まずはFRB(アメリカ連邦準備制度理事会)の利下げである。インフレ率が緩慢ながらも低下基調にある現状、「年内利下げ開始」という緩い条件ならば、かなりの確度で織り込まれている。だが、次回(4月30日~5月1日)後の「6月(11~12日)実施」となると、市場参加者は半信半疑である。

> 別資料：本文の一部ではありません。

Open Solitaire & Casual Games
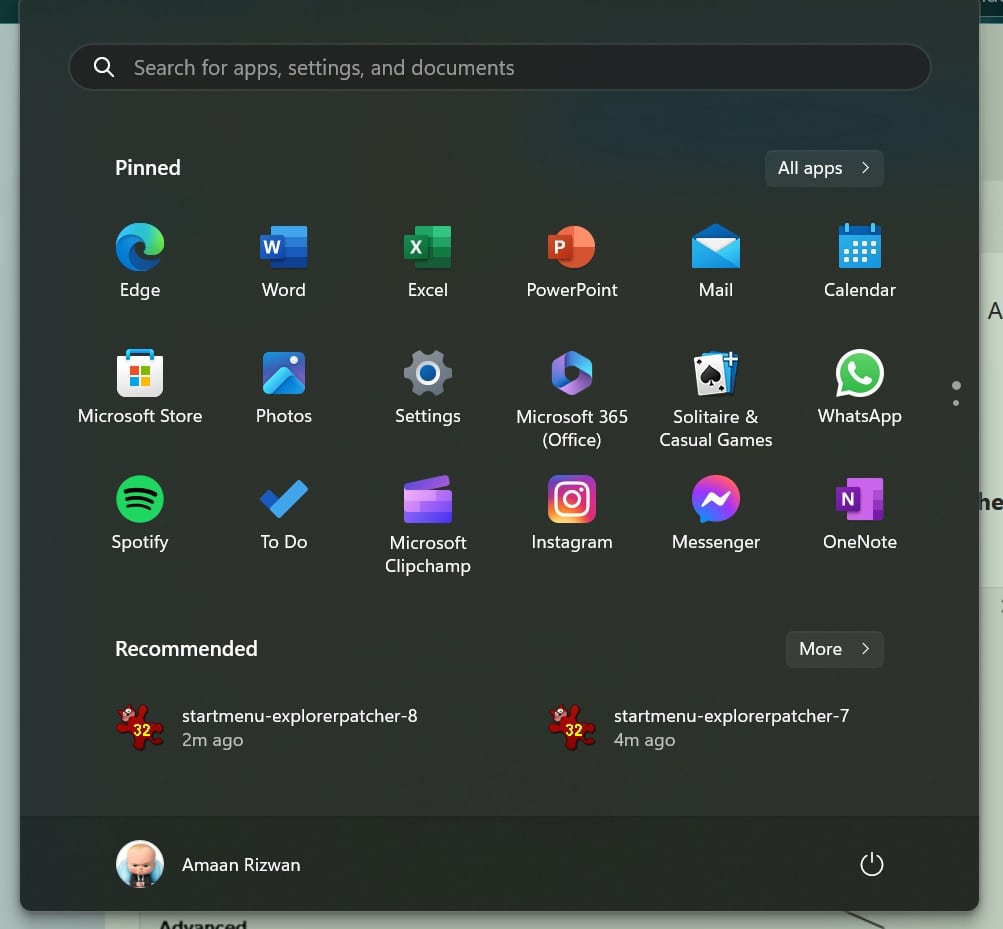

その点、ジェローム・パウエル議長が「1月のインフレ指標はかなり高かったが、季節的な影響があったと考えられる」「1月と2月分のインフレ指標を併せて考えても(インフレ率が低下していくという)全体像は変わらない」(括弧内は筆者)として、足元のインフレ再加速の兆候を大きく取り扱わない姿勢を示したことは、重要な意味を持つかもしれない。

アメリカの利下げと日本企業の変革が今後のカギ

このパウエル議長の発言には、インフレ率が2%付近まで低下していくことを最後まで見届ける必要はない、という含意があるように思える。そうであれば、6月に利下げ開始があってもさほど不思議ではない。仮に6月以降、四半期に一度のペースで利下げが進むことになれば、アメリカでは金利低下と株高の展開が想起される。

その場合の日本株はどうか。円安は一服するものの、世界的な株高の中でやはり上値を追う展開になるのではないか。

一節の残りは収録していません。